Similarly, to say you don’t understand something enough, yet scrape by on assignments, is implicitly saying that there’s some other, harder context, that you’re unable to apply your knowledge towards. In that sense, having an eye towards application can help.
Q8) Since one might forget “crucial” theoretical course content (for e.g. the specifics of row-reducing a matrix, intricacies of multivariable calculus, or tedious formulae and their derivations), what is the point of studying those in the first place? In other words, why is theory or tediousness still important, even though one might never use it? (I ask this question in the context of a computer science degree. Many claim that one should only take those classes which would be “useful” in industry. For example, few claim that one need not take the mathier version of because all that math is not actually needed in industry; rather, one should take the more programming-oriented version of ML. Which approach do you think is better, and why?
SG: I don’t think the students are wrong. If your goal were to reach professional standards as quickly as possible, doing a lot of math is probably not the fastest way to become a good programmer.
The justification for a ton of math usually comes because of the university structure, rather than any deeper reason. Math is *extremely* important for academic CS (which some might argue is really just applied ), so professors try to impart to students what they feel is important.

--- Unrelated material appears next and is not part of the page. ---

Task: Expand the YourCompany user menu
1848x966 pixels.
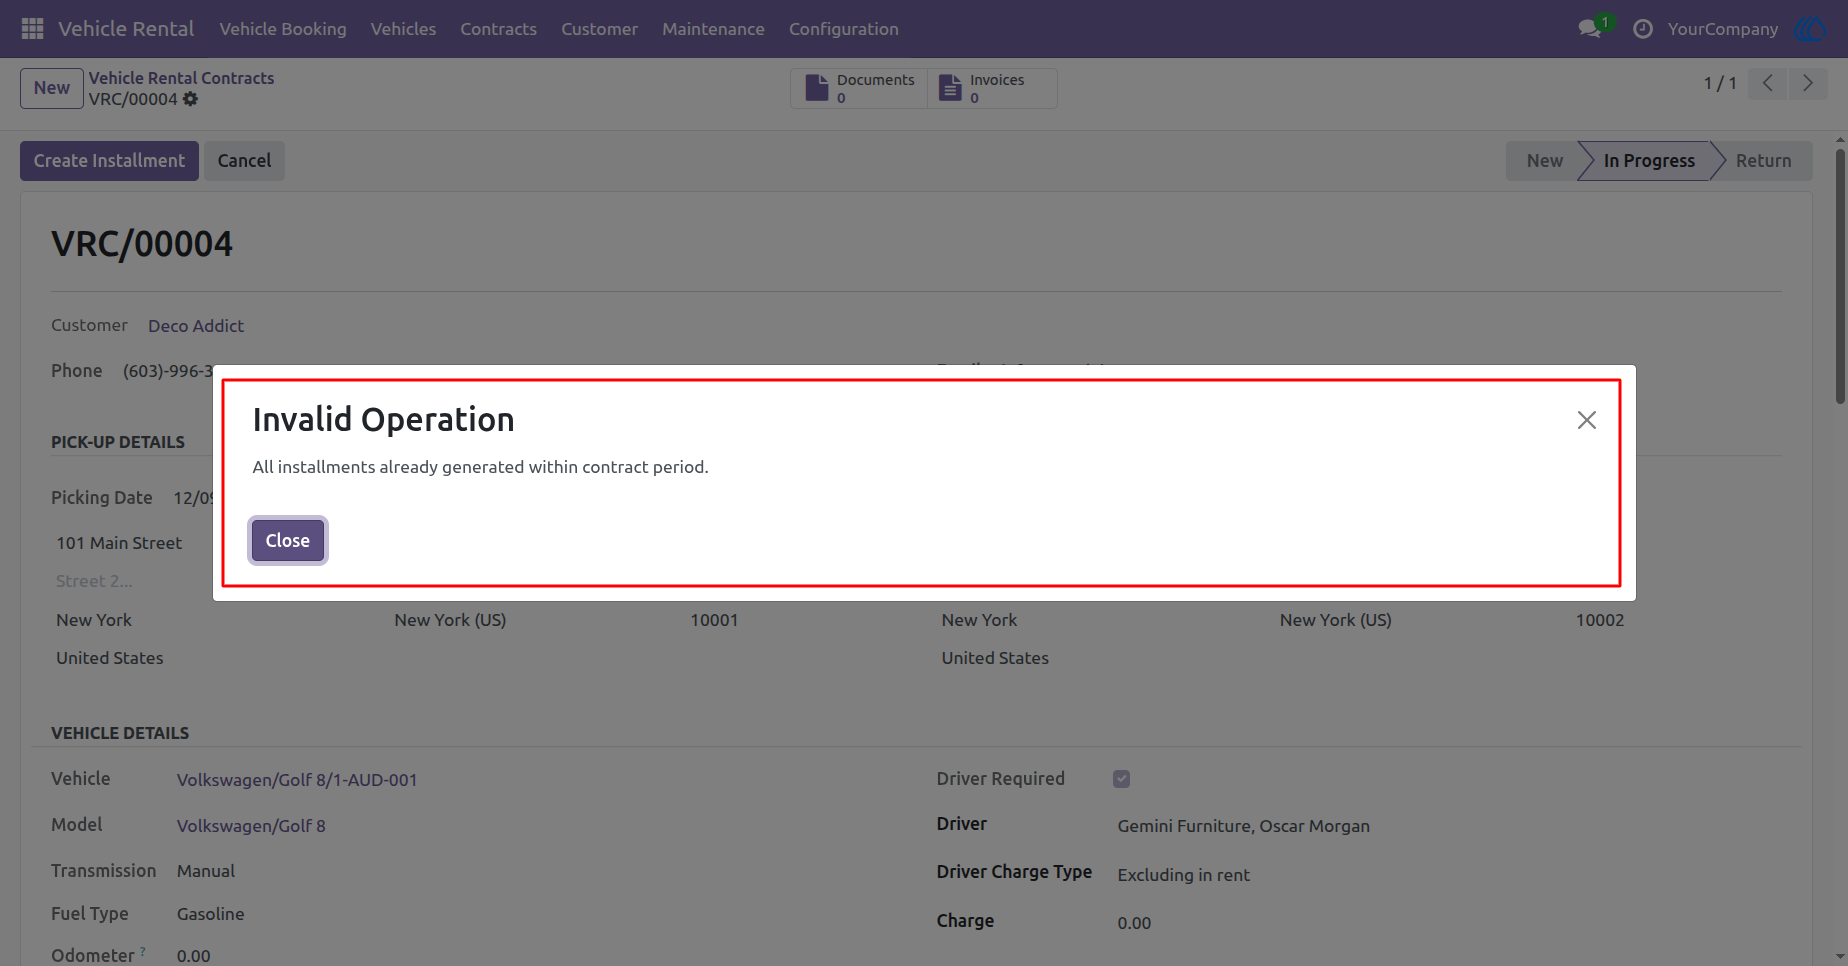Action: coord(1722,29)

The other place I can see math mattering more is if you’re going to be working on the technical frontier. So maybe your average programmer who is just going to build solutions that fit within previous work doesn’t need much math. But someone who wants to push a new paradigm of machine learning would definitely benefit from the higher math that underlies why those functions work.

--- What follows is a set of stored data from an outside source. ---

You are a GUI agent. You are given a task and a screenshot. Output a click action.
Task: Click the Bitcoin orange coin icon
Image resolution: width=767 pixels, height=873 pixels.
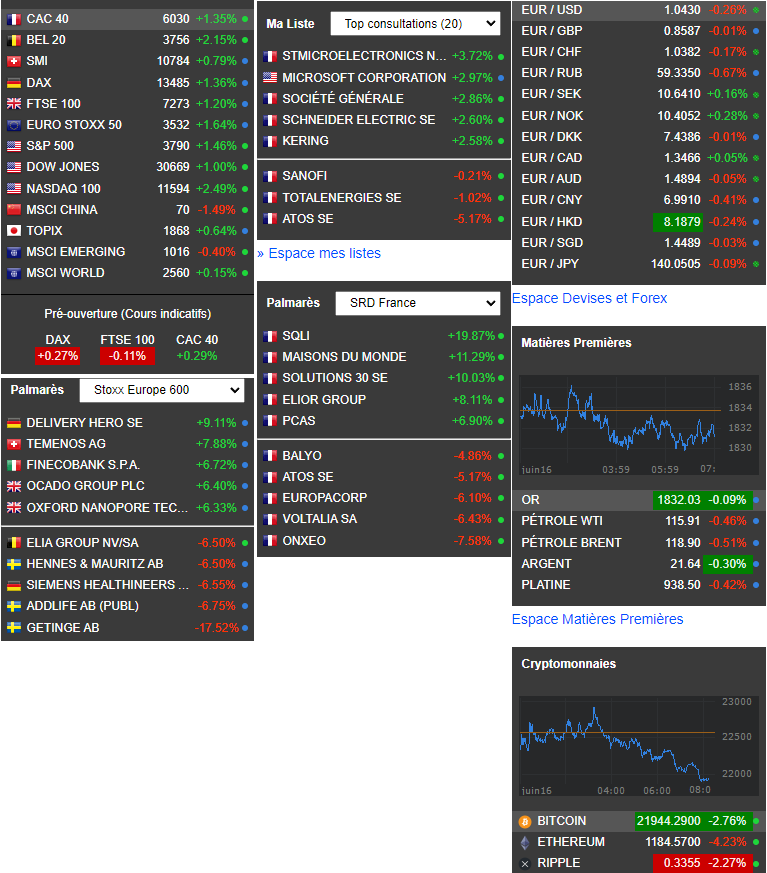pos(525,822)
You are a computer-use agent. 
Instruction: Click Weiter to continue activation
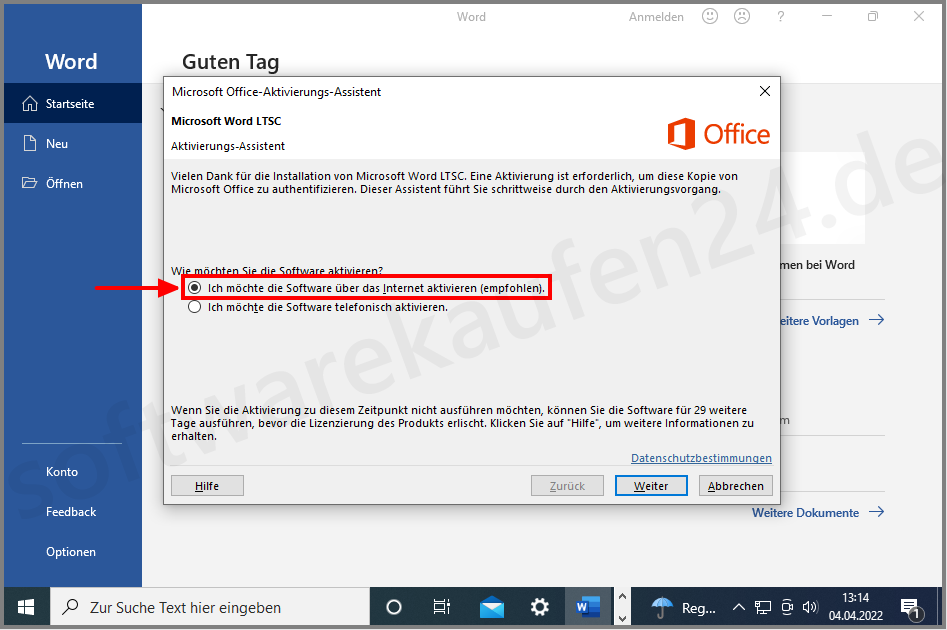pyautogui.click(x=651, y=484)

My feeling is that math is good, but probably overdone for many highly-ranked CS curricula.
Q9) Oftentimes, we may develop a love-hate relationship with a subject in that they might like it only after we “get it,” but we may continue disliking it unless we “get it.” How to navigate this situation of liking a subject only after one “gets it,” and what does that say about one’s passions and interests?
SG: This is true of everything and everyone. You like things you feel you’re good at. You dislike things you don’t.
Honestly, I don’t know whether our likes and dislikes have much more content besides this fact. “I don’t like X” is generally synonymous with “I’m not very good at X, and so it’s frustrating and unpleasant for me.”
One of the reasons I care so much about learning is that it’s a transmutation process of going from “I don’t like something” to “X is really cool.” If you can do that over and over, you build confidence and it expands the places you draw meaning from in your life.